Trading places

change your lifeEarlier this week, a woman I admire bravely hugged her 14YO son goodbye as he set off on a European adventure. Underneath a healthy dose of momma-trepidation, she’s thrilled for him to have this experience. We’ve had a few conversations about what he’ll gain from it, and I–for the millionth time–thought, We need more international youth exchange programs.

Then this morning, a colleague forwarded an article about the Christian church struggling to come to terms with racism. (You can read it HERE, if you’re interested.) It’s crazy to me how segregated the vast majority of American churches remain, and I thought, We really need a church exchange program.

Somehow that thought took me back nearly twenty years, when I was a young whippersnapper with all the answers at a global company. Every time someone from a non-US location would visit or one of my American colleagues would grouse about someone from “over there” just not getting it, I’d think, We really need a business exchange program. In fact, I even tried to float it by HR a couple of times.

▶ [Source records]
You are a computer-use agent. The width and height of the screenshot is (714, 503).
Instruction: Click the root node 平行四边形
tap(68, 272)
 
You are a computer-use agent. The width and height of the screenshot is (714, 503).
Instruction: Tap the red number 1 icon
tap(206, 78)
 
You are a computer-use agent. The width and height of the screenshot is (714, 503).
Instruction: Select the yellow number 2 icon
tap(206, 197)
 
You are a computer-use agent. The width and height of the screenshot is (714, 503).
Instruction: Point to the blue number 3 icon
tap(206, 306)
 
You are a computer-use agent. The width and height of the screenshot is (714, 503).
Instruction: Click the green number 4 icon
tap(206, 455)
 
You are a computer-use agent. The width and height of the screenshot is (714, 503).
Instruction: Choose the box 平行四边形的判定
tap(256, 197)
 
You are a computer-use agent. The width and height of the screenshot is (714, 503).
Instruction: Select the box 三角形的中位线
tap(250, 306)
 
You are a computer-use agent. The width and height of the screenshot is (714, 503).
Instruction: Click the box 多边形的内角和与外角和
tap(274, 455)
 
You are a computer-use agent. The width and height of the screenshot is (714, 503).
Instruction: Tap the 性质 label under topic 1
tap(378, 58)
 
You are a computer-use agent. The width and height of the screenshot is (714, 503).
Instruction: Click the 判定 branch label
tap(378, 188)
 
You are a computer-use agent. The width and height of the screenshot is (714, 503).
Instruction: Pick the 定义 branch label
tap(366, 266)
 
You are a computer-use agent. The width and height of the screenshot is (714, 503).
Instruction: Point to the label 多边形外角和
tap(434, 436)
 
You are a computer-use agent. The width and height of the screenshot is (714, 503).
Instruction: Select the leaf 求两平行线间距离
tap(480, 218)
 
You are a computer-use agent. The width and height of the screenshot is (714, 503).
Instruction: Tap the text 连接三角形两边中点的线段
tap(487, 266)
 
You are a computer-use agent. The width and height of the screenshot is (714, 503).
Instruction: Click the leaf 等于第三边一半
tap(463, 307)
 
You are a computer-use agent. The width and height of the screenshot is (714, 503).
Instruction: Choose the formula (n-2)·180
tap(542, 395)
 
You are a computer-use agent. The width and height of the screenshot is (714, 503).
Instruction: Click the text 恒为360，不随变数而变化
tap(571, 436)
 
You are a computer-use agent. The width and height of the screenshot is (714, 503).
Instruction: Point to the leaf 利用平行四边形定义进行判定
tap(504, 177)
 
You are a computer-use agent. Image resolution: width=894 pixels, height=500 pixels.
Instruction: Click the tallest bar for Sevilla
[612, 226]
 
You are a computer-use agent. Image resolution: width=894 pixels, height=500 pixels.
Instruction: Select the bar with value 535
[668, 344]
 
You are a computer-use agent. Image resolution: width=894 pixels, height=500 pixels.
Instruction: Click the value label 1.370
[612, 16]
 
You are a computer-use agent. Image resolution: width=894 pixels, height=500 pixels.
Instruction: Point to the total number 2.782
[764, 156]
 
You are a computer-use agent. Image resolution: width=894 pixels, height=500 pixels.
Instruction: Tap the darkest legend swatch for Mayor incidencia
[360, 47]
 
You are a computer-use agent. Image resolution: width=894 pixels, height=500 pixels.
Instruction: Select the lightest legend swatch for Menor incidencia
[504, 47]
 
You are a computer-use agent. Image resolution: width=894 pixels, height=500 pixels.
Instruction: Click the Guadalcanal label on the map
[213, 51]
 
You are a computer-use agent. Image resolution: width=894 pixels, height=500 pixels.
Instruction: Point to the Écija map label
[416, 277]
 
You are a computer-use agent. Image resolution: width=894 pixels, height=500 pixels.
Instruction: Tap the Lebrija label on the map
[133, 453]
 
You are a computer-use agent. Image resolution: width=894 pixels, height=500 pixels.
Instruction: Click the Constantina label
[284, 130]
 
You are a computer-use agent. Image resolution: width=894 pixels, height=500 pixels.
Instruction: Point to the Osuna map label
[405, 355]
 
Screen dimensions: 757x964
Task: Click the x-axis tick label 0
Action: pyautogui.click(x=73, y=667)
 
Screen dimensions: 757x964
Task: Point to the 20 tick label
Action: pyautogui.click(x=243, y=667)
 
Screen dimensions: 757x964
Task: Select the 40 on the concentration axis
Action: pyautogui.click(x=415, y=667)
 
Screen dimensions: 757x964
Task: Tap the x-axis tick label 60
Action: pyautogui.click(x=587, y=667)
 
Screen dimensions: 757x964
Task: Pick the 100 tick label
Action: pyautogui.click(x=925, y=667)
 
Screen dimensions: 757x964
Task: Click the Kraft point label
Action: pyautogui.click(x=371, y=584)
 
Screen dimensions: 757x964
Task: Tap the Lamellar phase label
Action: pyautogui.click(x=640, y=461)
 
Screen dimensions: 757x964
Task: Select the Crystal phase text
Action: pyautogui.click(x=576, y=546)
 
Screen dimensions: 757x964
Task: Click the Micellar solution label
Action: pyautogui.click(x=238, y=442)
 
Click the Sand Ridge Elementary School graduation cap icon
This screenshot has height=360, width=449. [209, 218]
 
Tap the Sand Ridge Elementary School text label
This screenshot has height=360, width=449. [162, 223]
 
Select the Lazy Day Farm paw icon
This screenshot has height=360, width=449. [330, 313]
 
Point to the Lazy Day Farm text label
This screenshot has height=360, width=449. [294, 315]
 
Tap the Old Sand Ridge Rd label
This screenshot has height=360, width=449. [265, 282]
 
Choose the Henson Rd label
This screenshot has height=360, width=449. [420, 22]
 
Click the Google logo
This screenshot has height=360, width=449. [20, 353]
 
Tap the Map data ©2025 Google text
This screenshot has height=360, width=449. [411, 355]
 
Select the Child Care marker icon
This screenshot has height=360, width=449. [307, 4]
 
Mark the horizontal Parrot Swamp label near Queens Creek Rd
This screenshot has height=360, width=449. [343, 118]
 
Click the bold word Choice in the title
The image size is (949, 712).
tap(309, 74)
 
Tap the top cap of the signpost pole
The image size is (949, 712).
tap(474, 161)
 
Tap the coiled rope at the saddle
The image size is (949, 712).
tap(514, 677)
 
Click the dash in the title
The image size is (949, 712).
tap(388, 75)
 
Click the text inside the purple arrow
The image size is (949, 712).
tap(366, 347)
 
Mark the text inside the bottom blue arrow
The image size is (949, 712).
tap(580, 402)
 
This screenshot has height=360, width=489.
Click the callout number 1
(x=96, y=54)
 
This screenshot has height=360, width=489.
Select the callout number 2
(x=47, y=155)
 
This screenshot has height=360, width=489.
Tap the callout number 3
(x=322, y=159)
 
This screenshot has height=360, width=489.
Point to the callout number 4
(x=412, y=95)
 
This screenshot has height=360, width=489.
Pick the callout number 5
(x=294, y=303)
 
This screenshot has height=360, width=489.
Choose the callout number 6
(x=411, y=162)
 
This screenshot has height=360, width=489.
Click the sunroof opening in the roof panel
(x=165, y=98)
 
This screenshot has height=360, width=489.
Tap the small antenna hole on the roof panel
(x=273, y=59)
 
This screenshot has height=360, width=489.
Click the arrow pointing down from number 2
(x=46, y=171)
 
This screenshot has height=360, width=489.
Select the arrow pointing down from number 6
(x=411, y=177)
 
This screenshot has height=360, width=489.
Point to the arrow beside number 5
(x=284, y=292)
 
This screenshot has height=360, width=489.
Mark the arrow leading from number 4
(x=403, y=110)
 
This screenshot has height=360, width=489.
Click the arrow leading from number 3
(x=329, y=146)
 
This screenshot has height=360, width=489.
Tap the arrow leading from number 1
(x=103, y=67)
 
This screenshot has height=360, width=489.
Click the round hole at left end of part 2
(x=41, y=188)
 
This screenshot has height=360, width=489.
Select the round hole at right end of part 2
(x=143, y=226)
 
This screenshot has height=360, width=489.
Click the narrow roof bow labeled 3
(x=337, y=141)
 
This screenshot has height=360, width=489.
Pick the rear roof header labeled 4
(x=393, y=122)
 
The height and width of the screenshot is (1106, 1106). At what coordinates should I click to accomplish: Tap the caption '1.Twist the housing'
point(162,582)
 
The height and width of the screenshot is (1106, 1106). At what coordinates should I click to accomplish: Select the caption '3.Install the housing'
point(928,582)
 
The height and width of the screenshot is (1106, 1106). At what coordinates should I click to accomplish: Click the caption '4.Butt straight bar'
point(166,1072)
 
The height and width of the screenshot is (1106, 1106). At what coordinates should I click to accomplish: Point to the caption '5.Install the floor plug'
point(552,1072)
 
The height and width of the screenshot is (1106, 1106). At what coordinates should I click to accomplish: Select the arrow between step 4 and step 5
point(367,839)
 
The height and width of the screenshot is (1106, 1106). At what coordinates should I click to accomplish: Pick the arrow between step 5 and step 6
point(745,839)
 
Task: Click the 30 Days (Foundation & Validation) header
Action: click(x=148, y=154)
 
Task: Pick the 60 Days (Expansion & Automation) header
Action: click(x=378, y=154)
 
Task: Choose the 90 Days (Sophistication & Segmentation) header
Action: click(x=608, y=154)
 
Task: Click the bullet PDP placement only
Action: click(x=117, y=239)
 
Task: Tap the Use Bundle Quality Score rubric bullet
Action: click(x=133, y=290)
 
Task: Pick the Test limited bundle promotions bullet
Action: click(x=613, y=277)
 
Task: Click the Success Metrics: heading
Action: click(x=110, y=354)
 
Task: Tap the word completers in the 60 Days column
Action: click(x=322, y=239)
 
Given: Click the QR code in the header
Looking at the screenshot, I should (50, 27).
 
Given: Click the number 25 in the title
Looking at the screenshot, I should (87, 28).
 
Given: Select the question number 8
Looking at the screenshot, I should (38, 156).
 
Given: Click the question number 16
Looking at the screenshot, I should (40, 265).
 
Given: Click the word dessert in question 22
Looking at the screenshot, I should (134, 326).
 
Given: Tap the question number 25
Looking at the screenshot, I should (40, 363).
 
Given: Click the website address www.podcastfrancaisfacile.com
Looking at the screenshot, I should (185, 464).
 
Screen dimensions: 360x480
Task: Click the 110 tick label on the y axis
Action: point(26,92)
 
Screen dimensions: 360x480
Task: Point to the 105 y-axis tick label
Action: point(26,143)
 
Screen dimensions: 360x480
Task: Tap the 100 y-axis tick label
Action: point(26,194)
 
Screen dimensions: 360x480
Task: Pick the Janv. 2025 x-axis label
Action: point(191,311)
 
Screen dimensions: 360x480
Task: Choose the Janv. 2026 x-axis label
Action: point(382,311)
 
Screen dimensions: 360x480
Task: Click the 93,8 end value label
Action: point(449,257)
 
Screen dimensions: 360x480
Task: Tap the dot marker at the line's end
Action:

▶ [YOUR INSTRUCTIONS]
In the post on trading places:
(a) How old is the son who set off on a European adventure?
(b) What was the article that a colleague forwarded about?
(c) Who did the writer try to float a business exchange program by?
Answer using only the post, with no outside knowledge.

▶ [REPLY TO THE TASK]
(a) He is 14.
(b) It was about the Christian church struggling to come to terms with racism.
(c) The writer tried to float it by HR a couple of times.